閑静な住宅街に初夏の日差しが照りつけていた。

平和な、庶民の安寧の地。

 

───────その場所に全く不釣り合いな戦闘員の集団がいなければの話だが。

 

 

「フンフ班長、どうされましたか」

 

声をかけられた、名前は覚えていないがとりあえず男、顔から見て男2だったか。

 

「いんや、なんでもない……行くか」

 

今回の任務は、とある家系の抹消。

そこそこの一族を消すには相応の人手がいる、いつもならその統率に隊長であるツヴァイが立つところであり、一般人を手にかけるような作戦は受けないのだが。

 

「巡り合わせが悪いことだな」

 

大規模テロの鎮圧のため、ツヴァイはそちらに行かざるを得なくなった。

 

いつもなら断るような作戦の、その上指揮を彼に頼みこまれ、仕方なくこの立場となり今に至る。

 

「記憶処理班は周辺の記憶処理を開始、今から執行部隊が突入する」

 

無線でそう告げる、これは今から入る家の住民の死刑宣告に等しい。

一般人とはいえ、任務である以上手加減はしない。

 

玄関の扉を開き、中に入る。

静かだが、たしかに人の気配を肌に感じた。

 

「……見つけ次第殺せ、痕跡はいくら残してもクリーナーがやってくれる」

 

後ろに付いている2人に告げ、1人は2階に向かい、1人は玄関を見張る、1階を回るのは俺の役目だった。

 

伸びる廊下の先にあった扉を押し開ける、キッチンのようだ。

流し台に時代遅れのガスコンロ、冷蔵庫は少し新しめか。

 

しっかりと扉を閉め、扉の前に足元にあったゴミ箱をずらしておく。

 

足を進め、食卓の下を覗き、戸棚の中に至るまで調べあげる。

 

「……いないか」

 

2分ほど探して姿を掴めない、そう呟くと壁を向き、無線に向けて話しかける。

 

───────ゴミ箱がずれる音がした。

 

「浅はかだったな」

 

躊躇なく引き金を引く、頭に穴を開けて倒れるのはおそらくこの家に住む家族の母だろうか。
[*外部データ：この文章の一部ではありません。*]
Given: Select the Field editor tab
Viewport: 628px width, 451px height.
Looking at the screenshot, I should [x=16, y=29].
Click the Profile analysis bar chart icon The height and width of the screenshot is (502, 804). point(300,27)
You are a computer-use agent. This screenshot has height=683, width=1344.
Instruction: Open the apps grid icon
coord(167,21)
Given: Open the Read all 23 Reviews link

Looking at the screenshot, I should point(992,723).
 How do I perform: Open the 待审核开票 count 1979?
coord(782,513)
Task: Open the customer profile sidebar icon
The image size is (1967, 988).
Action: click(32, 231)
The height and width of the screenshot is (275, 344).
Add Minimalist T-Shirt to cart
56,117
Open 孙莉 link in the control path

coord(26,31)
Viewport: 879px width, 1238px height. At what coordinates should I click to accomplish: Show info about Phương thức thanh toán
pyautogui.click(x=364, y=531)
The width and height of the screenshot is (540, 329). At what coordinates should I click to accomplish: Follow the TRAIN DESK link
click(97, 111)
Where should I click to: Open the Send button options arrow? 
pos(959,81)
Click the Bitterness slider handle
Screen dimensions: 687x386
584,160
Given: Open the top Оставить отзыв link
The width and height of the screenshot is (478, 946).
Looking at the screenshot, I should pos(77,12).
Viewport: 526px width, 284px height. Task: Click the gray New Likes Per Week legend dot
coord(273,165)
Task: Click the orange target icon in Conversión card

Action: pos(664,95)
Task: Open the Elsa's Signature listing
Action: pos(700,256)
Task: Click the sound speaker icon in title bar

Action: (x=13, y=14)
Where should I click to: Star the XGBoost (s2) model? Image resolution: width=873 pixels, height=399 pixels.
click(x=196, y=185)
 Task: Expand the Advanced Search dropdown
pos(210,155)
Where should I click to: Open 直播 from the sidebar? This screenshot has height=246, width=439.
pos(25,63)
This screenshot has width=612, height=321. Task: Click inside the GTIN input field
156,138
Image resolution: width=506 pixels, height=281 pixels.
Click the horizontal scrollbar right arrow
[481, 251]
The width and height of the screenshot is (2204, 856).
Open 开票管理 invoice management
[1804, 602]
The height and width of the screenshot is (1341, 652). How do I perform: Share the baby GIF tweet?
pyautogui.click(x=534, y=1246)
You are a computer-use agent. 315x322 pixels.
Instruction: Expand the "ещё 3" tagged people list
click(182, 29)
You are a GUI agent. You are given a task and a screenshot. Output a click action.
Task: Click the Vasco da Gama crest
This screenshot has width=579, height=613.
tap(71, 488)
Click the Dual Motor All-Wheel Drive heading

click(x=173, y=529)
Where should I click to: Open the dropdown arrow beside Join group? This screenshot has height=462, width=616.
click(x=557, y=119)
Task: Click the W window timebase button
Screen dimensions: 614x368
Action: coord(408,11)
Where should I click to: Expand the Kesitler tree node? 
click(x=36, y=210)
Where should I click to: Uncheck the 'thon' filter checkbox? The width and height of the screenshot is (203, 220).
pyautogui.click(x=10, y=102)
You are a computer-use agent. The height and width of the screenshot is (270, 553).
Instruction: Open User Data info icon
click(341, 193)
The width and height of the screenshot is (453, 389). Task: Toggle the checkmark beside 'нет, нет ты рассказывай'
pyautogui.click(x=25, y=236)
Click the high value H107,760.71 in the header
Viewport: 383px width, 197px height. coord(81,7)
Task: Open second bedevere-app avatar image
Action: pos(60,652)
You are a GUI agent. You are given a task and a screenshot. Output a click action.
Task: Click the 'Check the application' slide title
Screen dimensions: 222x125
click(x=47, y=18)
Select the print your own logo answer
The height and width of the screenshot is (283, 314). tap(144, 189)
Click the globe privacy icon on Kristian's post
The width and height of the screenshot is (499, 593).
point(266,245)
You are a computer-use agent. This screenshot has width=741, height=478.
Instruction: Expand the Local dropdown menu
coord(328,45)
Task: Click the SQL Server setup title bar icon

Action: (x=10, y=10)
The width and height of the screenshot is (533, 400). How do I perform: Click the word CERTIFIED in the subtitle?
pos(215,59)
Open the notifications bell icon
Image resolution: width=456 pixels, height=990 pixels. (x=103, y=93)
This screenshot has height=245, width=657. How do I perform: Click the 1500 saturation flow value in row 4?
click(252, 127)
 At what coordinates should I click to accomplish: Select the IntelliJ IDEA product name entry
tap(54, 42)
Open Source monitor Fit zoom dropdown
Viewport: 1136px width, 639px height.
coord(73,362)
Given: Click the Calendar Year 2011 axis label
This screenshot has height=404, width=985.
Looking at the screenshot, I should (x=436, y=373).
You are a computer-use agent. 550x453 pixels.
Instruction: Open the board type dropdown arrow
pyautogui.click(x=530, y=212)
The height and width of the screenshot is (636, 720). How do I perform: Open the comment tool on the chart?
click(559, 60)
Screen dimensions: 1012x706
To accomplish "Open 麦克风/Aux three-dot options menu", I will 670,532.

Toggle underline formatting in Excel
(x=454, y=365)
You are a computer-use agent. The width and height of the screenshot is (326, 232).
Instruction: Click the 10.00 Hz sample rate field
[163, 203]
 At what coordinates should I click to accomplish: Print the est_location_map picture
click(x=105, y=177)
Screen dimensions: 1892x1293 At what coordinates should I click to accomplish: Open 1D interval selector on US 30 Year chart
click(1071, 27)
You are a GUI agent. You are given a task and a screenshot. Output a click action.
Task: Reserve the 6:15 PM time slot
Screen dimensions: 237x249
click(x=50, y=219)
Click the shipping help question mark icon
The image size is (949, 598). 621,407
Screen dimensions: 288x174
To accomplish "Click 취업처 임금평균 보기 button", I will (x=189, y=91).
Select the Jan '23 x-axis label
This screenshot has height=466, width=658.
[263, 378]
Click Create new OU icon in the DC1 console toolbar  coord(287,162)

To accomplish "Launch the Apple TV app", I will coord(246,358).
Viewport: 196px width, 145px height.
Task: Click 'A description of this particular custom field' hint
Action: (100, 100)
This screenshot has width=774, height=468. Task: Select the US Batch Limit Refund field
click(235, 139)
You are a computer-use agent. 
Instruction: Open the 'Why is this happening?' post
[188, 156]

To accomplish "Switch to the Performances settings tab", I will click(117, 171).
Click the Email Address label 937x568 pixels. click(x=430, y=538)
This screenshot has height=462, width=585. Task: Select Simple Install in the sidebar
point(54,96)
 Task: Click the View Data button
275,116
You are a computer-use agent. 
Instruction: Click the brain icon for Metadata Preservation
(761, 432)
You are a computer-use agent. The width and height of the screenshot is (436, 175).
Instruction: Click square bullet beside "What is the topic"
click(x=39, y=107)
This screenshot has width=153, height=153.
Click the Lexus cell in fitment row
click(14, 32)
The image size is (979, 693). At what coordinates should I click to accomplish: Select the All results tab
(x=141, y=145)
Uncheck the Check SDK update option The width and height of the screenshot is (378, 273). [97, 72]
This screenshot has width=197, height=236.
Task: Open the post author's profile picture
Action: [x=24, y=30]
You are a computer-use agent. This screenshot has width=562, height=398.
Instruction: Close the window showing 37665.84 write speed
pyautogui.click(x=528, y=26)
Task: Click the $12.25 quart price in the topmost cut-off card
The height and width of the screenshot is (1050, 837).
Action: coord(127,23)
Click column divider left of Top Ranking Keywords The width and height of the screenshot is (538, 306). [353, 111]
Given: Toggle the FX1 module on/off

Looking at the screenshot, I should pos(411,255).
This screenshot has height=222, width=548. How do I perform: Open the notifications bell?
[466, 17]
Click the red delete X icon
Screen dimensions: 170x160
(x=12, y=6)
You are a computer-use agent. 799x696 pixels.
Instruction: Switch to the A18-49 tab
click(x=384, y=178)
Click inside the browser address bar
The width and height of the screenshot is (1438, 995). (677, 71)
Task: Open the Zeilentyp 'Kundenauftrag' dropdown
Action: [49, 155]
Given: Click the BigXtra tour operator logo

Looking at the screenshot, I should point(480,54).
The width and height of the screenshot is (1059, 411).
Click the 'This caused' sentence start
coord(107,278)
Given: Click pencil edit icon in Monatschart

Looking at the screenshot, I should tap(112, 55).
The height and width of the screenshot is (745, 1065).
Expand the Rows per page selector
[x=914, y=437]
 これ見よがしに目線をそらし、無線をかけるふりをしたのはこのためだ。

間もなく2階からも銃声が聞こえてきて、ここで自分がやるべき事は終えたと知る。

 

「A地点フンフ班担当タスク完了、クリーナーを要請する」

 

無線を切り、生気の抜けた瞳で虚空を見つめる死体に歩み寄る。

驚愕と恐怖に見開かれた瞼をそっと閉じて、俺は言った。

 

「……その御魂の良き輪廻を」

 

 

 

「フンフ、まずはありがとう、感謝している……そして無理を言ってすまないな」

 

PSEF本部、隊長の部屋には俺とツヴァイしかいない。

黒い絨毯が敷かれた部屋にはそれらしい盾やトロフィー、証書などが誇らしげに置かれている。

 

「……それより、あの作戦にはなんの意味があるのか俺はまだ聞いてない、話してくれよ隊長」

 

ツヴァイに問いかけると、テーブルに置かれたコーヒーを喉に通す。

熱い液体が思考を冷ます、問いかけに対し歴戦の兵士は顔に張り付いた笑みを剥がし、幾ばくか考える素振りを見せて言った。

 

「……わからない、というのが答えでは不服か?」

 

「もちろんだとも、みたところなんの害もない一般人を殺した挙句、その一族の存在を消し去るとは……遂にそこまで堕ちたのか、ツヴァイ」

 

もっとも、作戦の殆どは国の指示なのでツヴァイにこれを言うのはお門違いだ。

しかし、あの一族にはなんの特異な点は見当たらなかった。

……ただ一点を除いて。

 

「言われなくとも、俺は地獄に堕ちるだろうよ……それでフンフ、お前のことだ、もう“娘”のことは知っているんだろう?」

 

あの一族の娘は大規模テロ“事案54N”で唯一無事に生存した。

 

「なにかの偶然だと俺は思いたいがな」

 

秀才な彼女は飛び級コースの優等生、そこそこの稼ぎがある一家の一人娘だった彼女は、両親の寵愛ですくすくと育った。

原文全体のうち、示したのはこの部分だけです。